■ TASK DIRECTIONS
I'd like every line from the material below that has "Switch" in it.

■ DATA SHOWN
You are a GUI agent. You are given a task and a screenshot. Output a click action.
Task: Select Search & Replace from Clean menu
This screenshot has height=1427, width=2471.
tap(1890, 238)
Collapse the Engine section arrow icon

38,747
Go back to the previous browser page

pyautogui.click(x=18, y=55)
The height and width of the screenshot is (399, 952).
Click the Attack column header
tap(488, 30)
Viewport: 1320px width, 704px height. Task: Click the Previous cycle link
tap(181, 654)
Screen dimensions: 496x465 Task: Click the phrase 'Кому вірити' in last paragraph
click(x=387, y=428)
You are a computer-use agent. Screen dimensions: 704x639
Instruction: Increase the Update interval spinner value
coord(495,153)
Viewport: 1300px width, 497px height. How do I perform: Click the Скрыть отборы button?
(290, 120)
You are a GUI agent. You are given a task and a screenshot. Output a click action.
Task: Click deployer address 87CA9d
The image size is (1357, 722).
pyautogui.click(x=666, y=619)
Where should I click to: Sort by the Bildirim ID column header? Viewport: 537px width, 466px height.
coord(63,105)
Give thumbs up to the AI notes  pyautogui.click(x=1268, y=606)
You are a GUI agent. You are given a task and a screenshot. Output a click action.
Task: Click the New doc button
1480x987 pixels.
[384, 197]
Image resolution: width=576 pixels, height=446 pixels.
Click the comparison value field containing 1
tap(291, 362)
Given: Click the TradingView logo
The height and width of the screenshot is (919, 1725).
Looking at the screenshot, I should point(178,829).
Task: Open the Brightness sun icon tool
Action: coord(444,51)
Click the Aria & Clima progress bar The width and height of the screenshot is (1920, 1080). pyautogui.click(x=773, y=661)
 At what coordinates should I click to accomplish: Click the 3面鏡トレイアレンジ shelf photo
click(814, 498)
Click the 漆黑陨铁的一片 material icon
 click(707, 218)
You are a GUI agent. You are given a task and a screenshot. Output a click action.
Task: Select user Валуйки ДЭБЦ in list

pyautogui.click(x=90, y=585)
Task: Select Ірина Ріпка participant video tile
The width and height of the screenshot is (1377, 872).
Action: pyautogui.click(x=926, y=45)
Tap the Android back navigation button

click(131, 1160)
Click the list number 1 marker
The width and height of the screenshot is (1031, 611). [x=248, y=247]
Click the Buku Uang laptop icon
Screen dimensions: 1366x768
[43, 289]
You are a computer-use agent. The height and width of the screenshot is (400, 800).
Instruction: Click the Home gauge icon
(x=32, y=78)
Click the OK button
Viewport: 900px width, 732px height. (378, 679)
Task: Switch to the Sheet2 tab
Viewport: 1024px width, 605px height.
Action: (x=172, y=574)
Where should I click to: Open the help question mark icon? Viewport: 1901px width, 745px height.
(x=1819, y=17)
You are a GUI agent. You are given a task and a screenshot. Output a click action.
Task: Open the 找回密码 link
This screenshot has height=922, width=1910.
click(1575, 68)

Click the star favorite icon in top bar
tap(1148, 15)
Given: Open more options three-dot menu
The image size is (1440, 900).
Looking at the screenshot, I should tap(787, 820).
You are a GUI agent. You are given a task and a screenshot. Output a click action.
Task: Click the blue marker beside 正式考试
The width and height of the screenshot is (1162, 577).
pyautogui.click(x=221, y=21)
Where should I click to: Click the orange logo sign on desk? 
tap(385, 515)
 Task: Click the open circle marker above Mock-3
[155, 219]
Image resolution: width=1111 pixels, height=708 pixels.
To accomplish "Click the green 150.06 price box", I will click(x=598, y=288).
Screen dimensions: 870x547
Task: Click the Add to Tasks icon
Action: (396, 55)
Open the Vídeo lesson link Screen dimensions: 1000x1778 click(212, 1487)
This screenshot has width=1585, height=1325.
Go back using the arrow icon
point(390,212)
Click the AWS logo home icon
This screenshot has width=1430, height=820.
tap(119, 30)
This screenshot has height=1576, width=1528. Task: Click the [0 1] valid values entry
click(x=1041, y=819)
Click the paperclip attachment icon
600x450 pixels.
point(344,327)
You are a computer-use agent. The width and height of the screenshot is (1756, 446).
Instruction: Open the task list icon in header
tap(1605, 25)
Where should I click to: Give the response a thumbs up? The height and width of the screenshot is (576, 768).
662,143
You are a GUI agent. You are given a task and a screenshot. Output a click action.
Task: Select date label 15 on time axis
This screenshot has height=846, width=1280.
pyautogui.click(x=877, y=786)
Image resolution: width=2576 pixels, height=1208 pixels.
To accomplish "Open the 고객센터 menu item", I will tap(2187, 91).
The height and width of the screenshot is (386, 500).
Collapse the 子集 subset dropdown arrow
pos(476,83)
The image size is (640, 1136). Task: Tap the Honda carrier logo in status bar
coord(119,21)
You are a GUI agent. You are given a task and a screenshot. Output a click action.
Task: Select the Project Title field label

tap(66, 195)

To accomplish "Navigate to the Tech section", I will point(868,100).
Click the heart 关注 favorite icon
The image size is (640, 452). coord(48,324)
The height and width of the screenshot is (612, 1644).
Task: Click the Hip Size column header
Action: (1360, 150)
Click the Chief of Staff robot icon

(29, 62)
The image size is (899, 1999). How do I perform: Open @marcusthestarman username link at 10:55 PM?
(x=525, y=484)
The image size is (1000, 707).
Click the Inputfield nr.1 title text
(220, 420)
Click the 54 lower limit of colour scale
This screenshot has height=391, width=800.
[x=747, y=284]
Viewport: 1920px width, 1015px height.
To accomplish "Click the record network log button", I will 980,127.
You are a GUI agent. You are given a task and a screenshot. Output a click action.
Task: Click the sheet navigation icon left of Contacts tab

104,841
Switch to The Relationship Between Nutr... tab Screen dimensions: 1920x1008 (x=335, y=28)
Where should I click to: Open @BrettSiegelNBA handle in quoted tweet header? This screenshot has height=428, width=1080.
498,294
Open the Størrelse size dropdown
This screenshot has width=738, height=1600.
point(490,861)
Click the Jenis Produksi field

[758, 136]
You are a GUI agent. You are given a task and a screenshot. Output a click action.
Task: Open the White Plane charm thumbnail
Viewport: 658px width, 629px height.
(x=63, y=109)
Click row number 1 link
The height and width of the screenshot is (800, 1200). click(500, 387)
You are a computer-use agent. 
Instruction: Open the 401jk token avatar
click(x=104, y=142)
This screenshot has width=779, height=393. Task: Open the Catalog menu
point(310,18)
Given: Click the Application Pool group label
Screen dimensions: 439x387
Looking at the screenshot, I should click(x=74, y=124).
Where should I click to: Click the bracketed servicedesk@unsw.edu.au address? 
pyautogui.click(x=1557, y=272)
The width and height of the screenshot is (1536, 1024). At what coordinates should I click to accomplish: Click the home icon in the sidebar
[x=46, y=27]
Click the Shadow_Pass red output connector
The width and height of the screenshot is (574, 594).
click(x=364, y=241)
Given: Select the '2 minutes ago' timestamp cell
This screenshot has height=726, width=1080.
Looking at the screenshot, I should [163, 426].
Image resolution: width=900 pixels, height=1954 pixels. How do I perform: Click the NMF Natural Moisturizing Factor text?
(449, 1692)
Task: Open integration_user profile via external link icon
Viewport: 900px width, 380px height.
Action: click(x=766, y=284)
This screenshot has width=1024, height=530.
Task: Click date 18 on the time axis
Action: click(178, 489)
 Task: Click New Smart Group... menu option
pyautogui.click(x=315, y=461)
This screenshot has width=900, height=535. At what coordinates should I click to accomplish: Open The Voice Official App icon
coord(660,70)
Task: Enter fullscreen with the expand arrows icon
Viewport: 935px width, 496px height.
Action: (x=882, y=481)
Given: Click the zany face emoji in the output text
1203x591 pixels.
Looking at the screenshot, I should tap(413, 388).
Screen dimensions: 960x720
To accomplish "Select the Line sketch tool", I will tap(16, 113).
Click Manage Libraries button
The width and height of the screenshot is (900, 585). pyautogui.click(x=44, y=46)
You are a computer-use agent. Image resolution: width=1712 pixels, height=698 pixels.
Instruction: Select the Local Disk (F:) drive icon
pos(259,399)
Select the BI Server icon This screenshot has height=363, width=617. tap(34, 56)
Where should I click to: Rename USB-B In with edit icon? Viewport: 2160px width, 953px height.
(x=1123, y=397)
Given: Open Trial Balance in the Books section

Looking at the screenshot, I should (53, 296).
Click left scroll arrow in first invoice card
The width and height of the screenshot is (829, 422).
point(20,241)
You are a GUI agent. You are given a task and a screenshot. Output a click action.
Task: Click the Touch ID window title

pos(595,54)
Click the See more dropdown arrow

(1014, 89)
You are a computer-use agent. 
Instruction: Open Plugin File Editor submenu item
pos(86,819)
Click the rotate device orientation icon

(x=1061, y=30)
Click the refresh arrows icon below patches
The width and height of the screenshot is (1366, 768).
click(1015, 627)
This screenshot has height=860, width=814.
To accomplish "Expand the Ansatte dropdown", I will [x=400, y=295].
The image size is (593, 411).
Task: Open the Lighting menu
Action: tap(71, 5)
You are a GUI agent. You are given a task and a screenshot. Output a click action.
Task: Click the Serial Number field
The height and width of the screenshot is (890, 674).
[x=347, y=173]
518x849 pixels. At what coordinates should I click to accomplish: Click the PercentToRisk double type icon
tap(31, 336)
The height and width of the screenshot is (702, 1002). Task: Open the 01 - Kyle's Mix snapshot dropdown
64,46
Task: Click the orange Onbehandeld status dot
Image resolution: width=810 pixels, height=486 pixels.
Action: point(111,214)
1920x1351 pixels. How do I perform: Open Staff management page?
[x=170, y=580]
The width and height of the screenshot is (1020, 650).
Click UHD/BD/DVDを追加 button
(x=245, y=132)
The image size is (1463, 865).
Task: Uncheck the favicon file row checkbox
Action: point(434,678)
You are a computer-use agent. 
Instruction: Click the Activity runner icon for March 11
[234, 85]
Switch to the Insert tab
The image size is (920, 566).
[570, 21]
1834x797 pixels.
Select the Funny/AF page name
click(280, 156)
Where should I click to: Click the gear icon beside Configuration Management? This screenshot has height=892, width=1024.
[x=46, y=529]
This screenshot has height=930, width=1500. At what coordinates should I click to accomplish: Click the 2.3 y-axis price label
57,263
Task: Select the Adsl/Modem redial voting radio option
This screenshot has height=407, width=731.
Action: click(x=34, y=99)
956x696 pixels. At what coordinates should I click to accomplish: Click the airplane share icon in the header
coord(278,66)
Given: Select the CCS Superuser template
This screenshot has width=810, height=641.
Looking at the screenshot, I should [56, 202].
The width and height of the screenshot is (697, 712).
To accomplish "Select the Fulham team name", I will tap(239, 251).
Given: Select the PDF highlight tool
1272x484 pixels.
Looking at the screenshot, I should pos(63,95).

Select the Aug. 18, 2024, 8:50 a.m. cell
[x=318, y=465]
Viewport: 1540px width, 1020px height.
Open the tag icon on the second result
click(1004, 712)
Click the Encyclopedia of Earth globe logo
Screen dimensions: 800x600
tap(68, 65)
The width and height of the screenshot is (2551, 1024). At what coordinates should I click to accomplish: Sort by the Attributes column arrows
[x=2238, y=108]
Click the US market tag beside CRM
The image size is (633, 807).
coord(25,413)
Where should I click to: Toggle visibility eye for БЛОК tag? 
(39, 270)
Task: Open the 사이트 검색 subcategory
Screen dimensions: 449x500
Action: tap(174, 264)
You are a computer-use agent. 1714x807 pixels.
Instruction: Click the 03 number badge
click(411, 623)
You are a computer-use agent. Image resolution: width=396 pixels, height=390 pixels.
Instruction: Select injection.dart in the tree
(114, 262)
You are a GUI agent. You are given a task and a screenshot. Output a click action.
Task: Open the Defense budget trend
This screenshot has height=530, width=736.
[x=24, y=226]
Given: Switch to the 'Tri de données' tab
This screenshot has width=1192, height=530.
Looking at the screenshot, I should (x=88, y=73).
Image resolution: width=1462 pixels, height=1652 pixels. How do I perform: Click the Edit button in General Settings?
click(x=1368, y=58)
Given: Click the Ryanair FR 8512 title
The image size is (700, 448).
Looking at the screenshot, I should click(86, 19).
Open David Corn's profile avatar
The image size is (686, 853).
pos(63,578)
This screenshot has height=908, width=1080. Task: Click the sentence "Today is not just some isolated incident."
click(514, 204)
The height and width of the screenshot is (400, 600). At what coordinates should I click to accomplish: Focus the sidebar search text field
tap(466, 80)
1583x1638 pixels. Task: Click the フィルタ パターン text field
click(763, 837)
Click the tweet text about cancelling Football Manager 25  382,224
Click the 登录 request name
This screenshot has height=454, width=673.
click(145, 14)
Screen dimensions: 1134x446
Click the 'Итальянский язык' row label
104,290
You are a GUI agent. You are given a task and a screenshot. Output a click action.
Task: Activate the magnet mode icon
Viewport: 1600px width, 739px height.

■ RESPONSE TO THIS EXERCISE
Task: Switch to the Sheet2 tab
Switch to The Relationship Between Nutr... tab Screen dimensions: 1920x1008 (x=335, y=28)
Switch to the Insert tab
Given: Switch to the 'Tri de données' tab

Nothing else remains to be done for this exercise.